I turn, and I’m greeted with his soft lips on mine. I’m shocked, because I honestly didn’t think he had it in him to make a move. I drop my purse and reposition my body so I’m facing him and delve deeper into his kiss.

His arm snakes around my waist, riding up the center of my back. I jump, a tingle racing through me when his fingers hit the bare skin of my neck. I gently caress his face, my tongue massaging his. He pulls away from me, our hands breaking contact. I feel my cheeks heat as he stares at me, and I find myself wondering what he’s thinking.

“I better go.” I drop my gaze and then get out of the car, closing the door. Stepping back onto the safety of the sidewalk, I watch as he drives off. My arms are crossed tightly over my chest and I’m not sure if it’s the freezing air on my naked arms or that kiss that’s causing my heart to race and my bare flesh to pebble.

Inside the warmth of the apartment, I walk through the living room, chuckling as I see Dillon sprawled out on the sofa, empty bottles covering the carpet below him. I flick the light off and stalk to our bedroom where I unzip my dress, letting it float to the floor. I step out of it and walk into the bathroom, the sudden urge to shower impossible to ignore. I scrub my body viciously, as if I’m trying to wash away any trace of his scent on me.
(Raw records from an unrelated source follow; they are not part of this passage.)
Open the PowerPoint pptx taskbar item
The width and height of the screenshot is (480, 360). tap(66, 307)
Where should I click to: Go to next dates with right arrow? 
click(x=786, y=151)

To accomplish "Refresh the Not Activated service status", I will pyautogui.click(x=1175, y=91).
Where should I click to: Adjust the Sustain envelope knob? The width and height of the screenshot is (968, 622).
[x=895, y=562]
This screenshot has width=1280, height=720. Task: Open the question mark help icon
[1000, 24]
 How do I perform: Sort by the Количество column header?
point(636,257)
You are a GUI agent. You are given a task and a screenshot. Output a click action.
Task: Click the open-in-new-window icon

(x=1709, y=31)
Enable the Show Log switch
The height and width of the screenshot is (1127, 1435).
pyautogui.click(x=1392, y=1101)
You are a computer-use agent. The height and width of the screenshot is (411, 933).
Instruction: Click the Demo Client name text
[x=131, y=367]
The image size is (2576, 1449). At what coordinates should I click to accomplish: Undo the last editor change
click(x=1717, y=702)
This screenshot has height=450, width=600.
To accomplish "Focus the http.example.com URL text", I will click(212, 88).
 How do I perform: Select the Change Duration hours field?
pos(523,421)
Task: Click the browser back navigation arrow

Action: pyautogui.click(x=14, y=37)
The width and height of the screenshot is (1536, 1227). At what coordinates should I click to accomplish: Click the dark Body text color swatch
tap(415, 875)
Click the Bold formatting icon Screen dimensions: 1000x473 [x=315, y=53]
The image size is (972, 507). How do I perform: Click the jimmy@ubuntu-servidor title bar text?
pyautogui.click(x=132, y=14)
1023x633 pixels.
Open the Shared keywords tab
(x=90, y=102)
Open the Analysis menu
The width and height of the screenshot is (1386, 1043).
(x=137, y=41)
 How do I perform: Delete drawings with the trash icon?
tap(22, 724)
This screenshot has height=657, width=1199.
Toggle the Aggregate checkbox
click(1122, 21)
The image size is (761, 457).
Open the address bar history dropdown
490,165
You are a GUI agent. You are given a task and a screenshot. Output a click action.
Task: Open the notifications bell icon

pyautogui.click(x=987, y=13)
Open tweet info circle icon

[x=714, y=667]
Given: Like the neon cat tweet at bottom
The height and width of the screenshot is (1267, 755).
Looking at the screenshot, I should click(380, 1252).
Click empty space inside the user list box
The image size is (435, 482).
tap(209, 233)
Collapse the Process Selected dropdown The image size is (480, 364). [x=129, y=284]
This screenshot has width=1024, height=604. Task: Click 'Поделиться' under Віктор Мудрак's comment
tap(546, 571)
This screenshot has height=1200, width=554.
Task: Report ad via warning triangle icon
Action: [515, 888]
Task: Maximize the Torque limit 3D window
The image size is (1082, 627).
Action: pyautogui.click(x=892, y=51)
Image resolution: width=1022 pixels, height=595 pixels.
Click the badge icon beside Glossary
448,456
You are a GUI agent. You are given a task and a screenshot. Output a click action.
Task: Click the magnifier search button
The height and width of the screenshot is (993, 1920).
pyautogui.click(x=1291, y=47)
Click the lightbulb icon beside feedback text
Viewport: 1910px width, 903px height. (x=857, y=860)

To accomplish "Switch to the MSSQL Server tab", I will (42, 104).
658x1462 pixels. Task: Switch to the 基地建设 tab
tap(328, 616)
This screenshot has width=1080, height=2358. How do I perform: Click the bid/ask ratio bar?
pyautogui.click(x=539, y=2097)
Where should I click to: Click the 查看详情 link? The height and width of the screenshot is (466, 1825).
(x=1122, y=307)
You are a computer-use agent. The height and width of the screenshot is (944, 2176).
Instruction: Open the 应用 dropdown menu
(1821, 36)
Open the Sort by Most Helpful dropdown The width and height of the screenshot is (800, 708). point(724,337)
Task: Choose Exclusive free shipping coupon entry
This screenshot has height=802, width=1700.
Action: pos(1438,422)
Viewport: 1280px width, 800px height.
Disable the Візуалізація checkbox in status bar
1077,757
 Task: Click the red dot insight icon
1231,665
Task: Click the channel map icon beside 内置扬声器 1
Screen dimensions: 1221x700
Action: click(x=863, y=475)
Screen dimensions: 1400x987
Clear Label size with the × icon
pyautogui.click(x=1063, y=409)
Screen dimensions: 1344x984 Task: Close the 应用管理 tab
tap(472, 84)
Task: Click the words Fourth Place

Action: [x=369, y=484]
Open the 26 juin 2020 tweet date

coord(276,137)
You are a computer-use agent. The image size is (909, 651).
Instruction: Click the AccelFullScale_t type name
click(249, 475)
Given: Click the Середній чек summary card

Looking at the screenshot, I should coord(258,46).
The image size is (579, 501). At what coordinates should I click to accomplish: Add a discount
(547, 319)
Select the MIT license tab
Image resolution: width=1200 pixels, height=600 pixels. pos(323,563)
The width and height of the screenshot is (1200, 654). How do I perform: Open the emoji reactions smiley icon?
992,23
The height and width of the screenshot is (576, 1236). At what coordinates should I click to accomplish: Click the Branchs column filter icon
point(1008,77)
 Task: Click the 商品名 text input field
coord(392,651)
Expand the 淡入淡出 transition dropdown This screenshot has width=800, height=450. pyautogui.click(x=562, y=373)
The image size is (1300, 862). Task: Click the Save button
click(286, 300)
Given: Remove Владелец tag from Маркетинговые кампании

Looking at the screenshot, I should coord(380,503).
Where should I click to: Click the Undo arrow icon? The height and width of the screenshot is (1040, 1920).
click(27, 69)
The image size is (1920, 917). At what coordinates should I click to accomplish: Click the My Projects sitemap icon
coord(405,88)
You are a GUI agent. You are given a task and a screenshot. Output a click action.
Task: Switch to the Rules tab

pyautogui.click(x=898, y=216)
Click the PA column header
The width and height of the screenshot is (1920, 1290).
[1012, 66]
How could I have enjoyed myself so much? I’d forgotten, just for a moment, the reason that I’m even bothering with this. I can’t afford to be so absentminded. That’s probably how Karly had fallen into his trap. It’s easy to fall for a gentleman and be screwed into loving a douche bag. I just can’t help but feel that he’s not the jerk I’m painting him to be. Even Dillon at first, as gentlemanly as he was, still had a faint resemblance to an asshole. There’s nothing about Noah that leads me to believe he’s anything but perfect. Maybe that’s part of his game?


After my shower, I hang my towel and walk over to the bed, pulling back the sheets. I climb in and snuggle into the warmth. I reach for my phone and pull up Noah’s number.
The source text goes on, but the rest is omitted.